■ **INPUT FOR THIS TASK**:
****************************************

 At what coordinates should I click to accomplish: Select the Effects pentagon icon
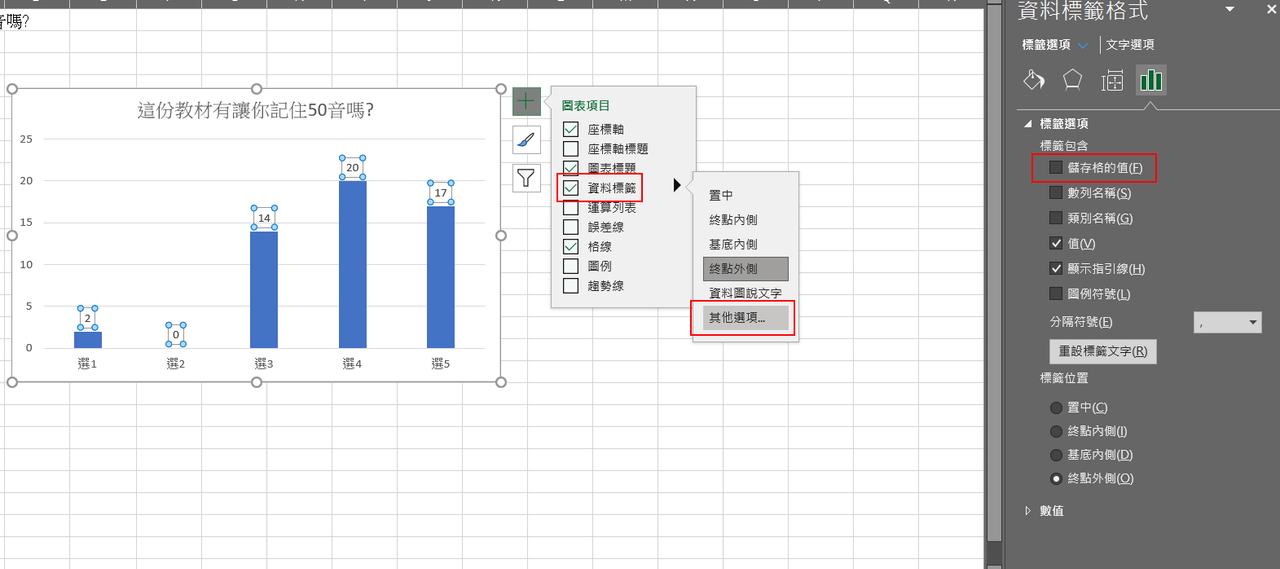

****************************************

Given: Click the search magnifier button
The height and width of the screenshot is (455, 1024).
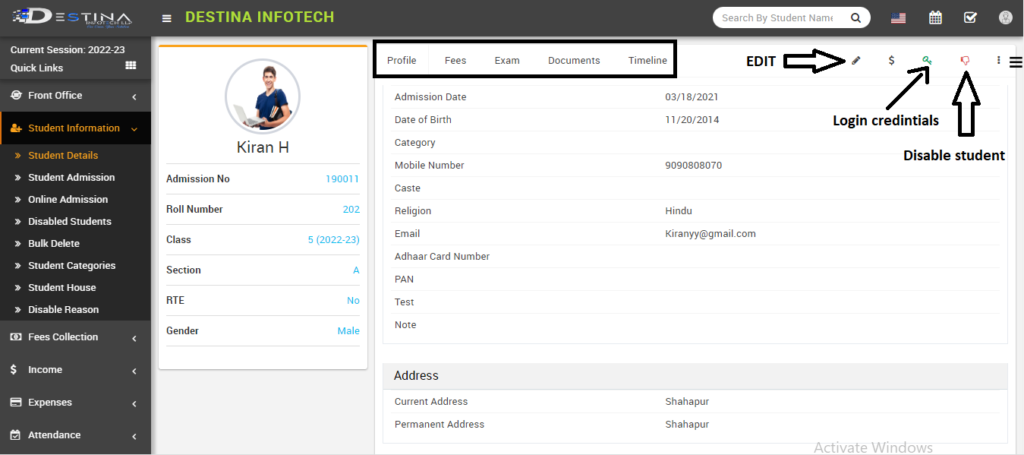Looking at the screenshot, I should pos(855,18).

****************************************

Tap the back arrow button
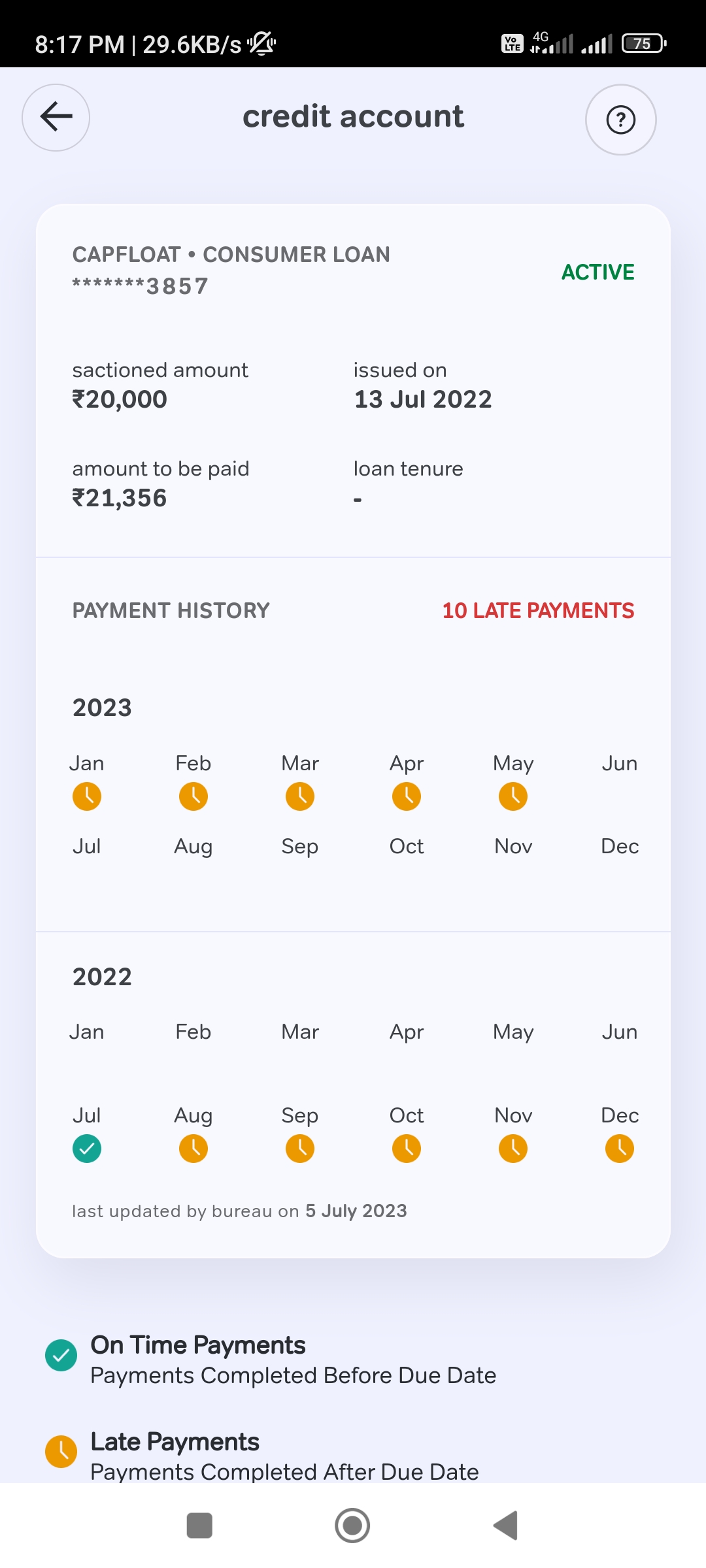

****************************************

■ **EXERCISE PROMPT**: Pick out all lines from the data above in which the word "button" appears.

■ **ANSWER BOX**:
Given: Click the search magnifier button
Tap the back arrow button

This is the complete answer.